■ Task data
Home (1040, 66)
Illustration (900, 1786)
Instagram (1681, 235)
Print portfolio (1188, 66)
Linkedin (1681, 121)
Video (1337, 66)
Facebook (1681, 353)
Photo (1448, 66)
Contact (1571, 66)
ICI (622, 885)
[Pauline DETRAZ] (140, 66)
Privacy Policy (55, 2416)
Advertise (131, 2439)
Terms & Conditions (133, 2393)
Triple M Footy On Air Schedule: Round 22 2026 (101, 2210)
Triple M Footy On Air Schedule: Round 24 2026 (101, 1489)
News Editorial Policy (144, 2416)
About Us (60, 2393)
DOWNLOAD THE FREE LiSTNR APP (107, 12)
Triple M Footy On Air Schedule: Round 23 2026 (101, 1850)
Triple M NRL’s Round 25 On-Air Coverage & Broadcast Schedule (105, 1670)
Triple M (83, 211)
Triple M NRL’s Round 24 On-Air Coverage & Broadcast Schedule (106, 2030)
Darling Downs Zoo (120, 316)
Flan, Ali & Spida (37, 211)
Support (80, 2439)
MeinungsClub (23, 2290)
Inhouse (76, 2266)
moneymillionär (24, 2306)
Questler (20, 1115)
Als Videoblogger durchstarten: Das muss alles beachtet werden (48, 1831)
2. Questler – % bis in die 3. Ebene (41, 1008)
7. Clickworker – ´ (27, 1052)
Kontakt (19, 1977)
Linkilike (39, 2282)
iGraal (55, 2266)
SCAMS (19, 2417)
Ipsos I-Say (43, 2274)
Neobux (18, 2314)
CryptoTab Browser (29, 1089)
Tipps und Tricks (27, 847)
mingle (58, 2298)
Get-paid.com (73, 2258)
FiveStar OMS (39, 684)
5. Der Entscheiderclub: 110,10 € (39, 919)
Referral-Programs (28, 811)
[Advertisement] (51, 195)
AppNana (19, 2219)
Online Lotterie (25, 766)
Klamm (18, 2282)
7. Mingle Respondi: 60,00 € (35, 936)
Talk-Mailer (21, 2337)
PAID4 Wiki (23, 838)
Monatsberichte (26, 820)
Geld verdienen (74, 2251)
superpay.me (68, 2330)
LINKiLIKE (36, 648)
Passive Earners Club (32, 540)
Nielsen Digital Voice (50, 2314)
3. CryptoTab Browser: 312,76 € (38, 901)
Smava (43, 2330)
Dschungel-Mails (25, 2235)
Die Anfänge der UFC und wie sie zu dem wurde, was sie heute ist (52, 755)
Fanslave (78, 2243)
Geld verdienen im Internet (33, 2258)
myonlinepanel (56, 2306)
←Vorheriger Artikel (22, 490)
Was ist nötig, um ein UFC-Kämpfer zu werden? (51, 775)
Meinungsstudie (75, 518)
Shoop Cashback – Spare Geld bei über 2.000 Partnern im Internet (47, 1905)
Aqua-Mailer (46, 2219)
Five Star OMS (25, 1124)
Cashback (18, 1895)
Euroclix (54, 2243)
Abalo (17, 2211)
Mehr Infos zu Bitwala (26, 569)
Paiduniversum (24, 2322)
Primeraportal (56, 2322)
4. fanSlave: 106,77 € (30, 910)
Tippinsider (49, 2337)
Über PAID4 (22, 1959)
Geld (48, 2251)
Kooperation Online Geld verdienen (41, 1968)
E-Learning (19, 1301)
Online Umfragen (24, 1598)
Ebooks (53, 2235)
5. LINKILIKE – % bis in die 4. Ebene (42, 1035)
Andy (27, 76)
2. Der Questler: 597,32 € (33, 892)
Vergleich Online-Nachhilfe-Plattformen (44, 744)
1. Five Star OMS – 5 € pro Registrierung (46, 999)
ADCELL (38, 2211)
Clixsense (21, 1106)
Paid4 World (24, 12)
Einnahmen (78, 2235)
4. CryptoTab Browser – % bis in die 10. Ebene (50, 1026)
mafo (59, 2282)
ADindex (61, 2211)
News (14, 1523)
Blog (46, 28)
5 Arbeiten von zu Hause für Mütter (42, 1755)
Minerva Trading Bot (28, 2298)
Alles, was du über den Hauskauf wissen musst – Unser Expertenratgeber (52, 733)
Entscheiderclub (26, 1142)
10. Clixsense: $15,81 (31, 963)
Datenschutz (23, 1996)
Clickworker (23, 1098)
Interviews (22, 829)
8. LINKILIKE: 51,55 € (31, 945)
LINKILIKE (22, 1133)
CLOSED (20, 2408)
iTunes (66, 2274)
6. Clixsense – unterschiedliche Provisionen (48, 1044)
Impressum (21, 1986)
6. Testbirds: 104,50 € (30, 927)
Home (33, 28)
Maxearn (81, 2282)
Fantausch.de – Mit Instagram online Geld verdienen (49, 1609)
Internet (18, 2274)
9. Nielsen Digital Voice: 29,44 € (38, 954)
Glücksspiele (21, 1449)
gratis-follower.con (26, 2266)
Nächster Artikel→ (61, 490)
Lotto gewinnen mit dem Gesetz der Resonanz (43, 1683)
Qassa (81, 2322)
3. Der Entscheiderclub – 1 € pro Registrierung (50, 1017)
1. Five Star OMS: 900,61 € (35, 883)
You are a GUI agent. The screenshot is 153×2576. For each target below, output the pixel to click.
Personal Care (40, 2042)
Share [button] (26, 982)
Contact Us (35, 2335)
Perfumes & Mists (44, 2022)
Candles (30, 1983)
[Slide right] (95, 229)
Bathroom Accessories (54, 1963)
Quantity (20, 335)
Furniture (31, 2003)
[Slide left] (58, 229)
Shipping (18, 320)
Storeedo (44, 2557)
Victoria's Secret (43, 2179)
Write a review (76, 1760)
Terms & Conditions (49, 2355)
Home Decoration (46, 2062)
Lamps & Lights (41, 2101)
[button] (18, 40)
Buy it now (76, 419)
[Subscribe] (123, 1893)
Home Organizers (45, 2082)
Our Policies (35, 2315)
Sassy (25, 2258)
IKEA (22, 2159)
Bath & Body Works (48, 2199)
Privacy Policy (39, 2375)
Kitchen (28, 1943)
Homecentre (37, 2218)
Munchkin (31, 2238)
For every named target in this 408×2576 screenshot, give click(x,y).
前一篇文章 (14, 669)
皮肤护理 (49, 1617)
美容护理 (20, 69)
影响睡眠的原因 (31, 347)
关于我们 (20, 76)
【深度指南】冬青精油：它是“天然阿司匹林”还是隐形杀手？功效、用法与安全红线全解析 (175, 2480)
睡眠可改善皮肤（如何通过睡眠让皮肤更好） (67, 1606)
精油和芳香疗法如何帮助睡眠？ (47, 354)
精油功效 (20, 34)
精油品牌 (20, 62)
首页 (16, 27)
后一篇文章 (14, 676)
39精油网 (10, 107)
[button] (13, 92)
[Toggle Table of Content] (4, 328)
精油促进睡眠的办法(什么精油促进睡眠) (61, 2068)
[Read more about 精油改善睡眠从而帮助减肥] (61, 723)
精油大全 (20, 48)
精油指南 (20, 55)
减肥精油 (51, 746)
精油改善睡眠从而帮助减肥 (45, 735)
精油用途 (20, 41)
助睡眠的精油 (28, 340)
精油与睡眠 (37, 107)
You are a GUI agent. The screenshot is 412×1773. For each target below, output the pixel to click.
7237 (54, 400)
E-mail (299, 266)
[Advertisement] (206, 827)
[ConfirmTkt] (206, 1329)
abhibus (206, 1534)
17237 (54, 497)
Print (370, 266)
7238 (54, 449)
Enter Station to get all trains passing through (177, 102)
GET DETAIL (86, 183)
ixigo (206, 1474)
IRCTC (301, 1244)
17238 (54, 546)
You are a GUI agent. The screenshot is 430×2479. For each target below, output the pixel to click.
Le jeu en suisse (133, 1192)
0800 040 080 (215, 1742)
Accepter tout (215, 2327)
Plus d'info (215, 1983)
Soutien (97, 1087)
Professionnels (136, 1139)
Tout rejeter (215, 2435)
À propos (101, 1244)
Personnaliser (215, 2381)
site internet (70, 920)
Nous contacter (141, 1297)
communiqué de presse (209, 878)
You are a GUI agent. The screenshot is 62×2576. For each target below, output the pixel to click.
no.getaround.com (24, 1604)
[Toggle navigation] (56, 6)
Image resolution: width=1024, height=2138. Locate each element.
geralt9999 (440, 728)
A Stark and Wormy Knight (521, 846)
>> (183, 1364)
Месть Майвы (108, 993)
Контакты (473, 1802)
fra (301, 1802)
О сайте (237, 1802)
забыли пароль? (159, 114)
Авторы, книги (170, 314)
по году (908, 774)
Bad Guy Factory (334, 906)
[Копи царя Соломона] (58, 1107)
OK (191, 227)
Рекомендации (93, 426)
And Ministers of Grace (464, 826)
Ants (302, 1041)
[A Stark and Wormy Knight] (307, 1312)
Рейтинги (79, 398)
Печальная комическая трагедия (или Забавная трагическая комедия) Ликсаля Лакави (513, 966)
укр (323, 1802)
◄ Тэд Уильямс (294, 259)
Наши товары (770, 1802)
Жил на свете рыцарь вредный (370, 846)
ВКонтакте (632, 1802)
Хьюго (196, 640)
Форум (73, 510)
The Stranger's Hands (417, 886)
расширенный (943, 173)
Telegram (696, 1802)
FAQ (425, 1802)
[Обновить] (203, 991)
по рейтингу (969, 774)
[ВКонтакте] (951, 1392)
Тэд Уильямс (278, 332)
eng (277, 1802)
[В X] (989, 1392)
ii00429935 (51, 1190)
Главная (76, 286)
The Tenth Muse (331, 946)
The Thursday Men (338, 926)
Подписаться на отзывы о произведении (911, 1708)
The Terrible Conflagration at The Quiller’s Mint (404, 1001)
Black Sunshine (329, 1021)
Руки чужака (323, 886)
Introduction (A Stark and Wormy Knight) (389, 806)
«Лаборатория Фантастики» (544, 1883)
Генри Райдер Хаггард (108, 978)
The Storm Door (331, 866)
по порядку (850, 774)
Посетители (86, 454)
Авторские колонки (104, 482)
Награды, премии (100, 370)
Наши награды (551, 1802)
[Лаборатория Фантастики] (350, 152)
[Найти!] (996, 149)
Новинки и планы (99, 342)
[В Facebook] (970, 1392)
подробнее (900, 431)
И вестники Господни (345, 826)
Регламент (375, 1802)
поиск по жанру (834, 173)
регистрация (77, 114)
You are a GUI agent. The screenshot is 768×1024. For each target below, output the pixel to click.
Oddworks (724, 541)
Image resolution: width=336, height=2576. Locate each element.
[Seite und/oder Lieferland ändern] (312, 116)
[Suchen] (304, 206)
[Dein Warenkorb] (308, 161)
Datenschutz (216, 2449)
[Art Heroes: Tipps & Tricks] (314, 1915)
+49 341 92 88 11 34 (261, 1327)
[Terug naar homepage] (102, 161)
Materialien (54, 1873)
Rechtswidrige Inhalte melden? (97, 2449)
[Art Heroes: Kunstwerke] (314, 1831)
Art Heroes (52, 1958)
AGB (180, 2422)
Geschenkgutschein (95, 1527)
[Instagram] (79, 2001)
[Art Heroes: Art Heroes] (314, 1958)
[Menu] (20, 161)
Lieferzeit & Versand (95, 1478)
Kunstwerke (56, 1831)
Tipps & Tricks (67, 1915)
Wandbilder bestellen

■ What is required
Return each line exactly, beginning at the start of the material above and ending at the line that includes "Advertise (131, 2439)", with both of those kept.

■ Your solution
Home (1040, 66)
Illustration (900, 1786)
Instagram (1681, 235)
Print portfolio (1188, 66)
Linkedin (1681, 121)
Video (1337, 66)
Facebook (1681, 353)
Photo (1448, 66)
Contact (1571, 66)
ICI (622, 885)
[Pauline DETRAZ] (140, 66)
Privacy Policy (55, 2416)
Advertise (131, 2439)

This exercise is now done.